Please reproduce the data from the line containing "Task: Click the In arrow icon" through the end of the data, substituting "Comment field" for "Comment box" and leaving everything else unchanged.
BEGIN Record set
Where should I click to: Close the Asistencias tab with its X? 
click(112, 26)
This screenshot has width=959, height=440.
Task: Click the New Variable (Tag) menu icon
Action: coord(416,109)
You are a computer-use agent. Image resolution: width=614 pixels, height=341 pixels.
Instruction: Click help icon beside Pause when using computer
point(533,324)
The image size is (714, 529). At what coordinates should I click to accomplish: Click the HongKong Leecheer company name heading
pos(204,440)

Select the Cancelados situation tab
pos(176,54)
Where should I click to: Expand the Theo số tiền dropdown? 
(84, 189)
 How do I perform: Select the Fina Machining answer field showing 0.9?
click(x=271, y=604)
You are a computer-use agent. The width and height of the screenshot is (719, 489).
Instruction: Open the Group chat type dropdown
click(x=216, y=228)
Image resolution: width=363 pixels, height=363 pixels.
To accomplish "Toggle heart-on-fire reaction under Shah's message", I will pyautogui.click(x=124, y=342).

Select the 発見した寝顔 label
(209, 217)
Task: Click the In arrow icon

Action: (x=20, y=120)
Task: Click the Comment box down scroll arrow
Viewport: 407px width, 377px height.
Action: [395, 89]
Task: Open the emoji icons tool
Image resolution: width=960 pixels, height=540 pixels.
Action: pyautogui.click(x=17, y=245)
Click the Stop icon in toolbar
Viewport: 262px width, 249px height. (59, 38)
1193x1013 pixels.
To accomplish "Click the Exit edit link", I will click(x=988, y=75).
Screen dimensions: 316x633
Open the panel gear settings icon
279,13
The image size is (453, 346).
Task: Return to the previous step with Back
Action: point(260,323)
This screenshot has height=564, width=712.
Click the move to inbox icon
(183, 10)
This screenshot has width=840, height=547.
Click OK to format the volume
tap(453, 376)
END Record set
» **Output of the task**
Task: Click the In arrow icon

Action: (x=20, y=120)
Task: Click the Comment field down scroll arrow
Viewport: 407px width, 377px height.
Action: [395, 89]
Task: Open the emoji icons tool
Image resolution: width=960 pixels, height=540 pixels.
Action: pyautogui.click(x=17, y=245)
Click the Stop icon in toolbar
Viewport: 262px width, 249px height. (59, 38)
1193x1013 pixels.
To accomplish "Click the Exit edit link", I will click(x=988, y=75).
Screen dimensions: 316x633
Open the panel gear settings icon
279,13
The image size is (453, 346).
Task: Return to the previous step with Back
Action: point(260,323)
This screenshot has height=564, width=712.
Click the move to inbox icon
(183, 10)
This screenshot has width=840, height=547.
Click OK to format the volume
tap(453, 376)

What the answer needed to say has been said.